I come from Silesia region, which is a region in the south part of Poland. Zurek is one (if not the) most famous soup there and one that is made frequently. I remember when I was only few years old I used to go to the next block of flats, to a rather old lady and buy the starter for zurek from her. My Dad used to make zurek every Friday. Now you can buy the sour rye starter in Polish shops but it's very easy to make one at home. Not to mention the shop bought ones aren't really very good. The shop bought ones will have an unwelcoming addition of vinegar to make them acidic - rather than natural yeast. It will be also watered down so the starter won't be so strong and your soup won't have the desired taste.

"In Poland it is sometimes served in an edible bowl made of bread or with boiled potatoes. The recipe varies from region to region. In Silesia, a type of sour rye soup known as żur śląski is served in a bowl, poured over mashed potatoes. In the Podlasie region, it is common to eat żurek with halved hard-boiled eggs. In Poland żurek is traditionally eaten at Easter, but is also popular during other parts of the year. It is usually served with bread or buns, and sometimes flavored with bits of sausage." - by mycitycuisine.org

How to make it...
Soup starter:
- 1 part or rye flour (I used organic rye flour from Ballybrado)
- 3 parts of tepid (boiled) water
- 2 cloves of garlic, whole
- 1 teaspoon of sourdough bread starter or 1/2 sourdough bread slice, with crust on
- 1 kg of pig's breast bone or ribs or chicken
- few slices of panchetta or salami or smoked streaky bacon, cut into small pieces
- 1,5 - 2 l water
- carrot, sliced
- parsnip, sliced
- onion, cut in half
- 2 all spice berries
- 2 bay leaves
- 1 clove of garlic, chopped
- 1/2 teaspoon salt
- pepper
- 1/2 teaspoon dry marjoram

Take a clay dish/big jar and mix all your ingredients for the soup starter and leave in the kitchen, covered with tea towel for at least 2 days. On the third day check the starter - it should have acidic, yeasty smell and taste. It will be separated: on the top you'll have very liquid, see through starter and the flour mix will lay on the bottom of your jar.
Don't make it in a tall and slim jar as it may raise too much and 'boil' over. Also if your kitchen is very warm it may take shorter time to develop. If you're using bread instead of the bread starter it will take longer, I would wait 3 days not 2.

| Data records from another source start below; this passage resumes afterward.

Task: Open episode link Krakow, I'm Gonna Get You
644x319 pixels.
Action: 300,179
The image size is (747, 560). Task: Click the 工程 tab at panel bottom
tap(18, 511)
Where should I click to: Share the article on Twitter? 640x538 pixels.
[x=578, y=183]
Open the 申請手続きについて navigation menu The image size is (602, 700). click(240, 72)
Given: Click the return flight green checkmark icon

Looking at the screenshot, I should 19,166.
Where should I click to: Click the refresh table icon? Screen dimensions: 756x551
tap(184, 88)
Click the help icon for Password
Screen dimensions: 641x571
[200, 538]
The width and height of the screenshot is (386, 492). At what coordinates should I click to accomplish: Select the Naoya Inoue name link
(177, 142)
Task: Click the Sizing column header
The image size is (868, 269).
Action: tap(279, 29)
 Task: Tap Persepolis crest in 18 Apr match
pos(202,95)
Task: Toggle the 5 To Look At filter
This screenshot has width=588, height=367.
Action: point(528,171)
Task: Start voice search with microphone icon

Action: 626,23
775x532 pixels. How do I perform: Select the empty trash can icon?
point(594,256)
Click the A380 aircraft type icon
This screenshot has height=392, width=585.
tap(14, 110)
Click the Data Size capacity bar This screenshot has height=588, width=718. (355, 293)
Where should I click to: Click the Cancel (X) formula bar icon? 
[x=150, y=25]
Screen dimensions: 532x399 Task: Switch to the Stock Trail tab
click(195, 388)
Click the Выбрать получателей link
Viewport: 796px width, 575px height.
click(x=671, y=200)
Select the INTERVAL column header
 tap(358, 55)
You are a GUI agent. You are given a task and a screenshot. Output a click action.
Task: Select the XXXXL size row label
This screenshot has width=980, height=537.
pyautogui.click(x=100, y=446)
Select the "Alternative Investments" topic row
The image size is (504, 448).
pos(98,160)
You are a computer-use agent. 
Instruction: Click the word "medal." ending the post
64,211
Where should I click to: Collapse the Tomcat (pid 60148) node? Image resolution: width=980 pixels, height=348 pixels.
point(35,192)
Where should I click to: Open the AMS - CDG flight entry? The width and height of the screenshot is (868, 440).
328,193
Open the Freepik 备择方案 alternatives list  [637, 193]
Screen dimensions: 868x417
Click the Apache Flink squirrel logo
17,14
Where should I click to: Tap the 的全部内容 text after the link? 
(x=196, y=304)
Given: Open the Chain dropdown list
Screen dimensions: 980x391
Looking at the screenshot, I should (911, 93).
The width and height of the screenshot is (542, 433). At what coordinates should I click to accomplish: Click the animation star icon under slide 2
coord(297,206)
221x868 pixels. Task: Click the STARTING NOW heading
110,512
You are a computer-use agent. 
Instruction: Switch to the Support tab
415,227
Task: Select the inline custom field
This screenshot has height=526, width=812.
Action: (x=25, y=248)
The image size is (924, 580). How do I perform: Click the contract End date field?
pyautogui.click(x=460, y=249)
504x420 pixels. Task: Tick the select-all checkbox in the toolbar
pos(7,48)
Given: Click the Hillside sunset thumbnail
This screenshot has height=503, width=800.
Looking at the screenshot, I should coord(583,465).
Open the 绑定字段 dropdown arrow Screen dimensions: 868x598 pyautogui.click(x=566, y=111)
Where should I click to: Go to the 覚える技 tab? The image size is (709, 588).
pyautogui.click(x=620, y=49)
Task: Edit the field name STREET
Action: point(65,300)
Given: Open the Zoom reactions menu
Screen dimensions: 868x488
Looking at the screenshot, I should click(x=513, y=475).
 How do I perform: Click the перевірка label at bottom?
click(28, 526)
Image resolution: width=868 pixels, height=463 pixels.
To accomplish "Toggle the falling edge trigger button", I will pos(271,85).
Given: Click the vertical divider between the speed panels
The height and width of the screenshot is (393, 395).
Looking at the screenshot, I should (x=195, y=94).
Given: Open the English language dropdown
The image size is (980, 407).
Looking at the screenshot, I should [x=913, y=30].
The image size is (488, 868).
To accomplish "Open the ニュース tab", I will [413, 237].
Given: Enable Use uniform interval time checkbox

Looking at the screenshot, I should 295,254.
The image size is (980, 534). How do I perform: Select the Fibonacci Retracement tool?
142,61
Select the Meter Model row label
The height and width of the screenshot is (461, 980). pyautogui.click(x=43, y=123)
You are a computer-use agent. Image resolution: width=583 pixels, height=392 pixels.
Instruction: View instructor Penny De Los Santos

Pour your water into a big pot and add all the meat, veges and salt and pepper. Simmer your soup base until the meat falls off the bone and you have a nice and strong stock. Strain your stock so you're left only with the liquid. Now it's time to add your starter - if you want your soup to be 'runny' add only the liquid part of your starter, if you prefer your soup a little thicker mix your starter well and add all of it to the soup (we prefer it thick).  Now add your bay leaves, all spice berries, marjoram, garlic and bring to the boil. Simmer for 5 minutes. You can put back your carrots if you like too.
Traditionally we serve zurek with boiled potatoes and hard boiled egg, an addition of a white sausage is always welcome too.

P.S. You can make your soup on a shop bought chicken or beef stock too, but it won't be as good as on a home made (pork based) one.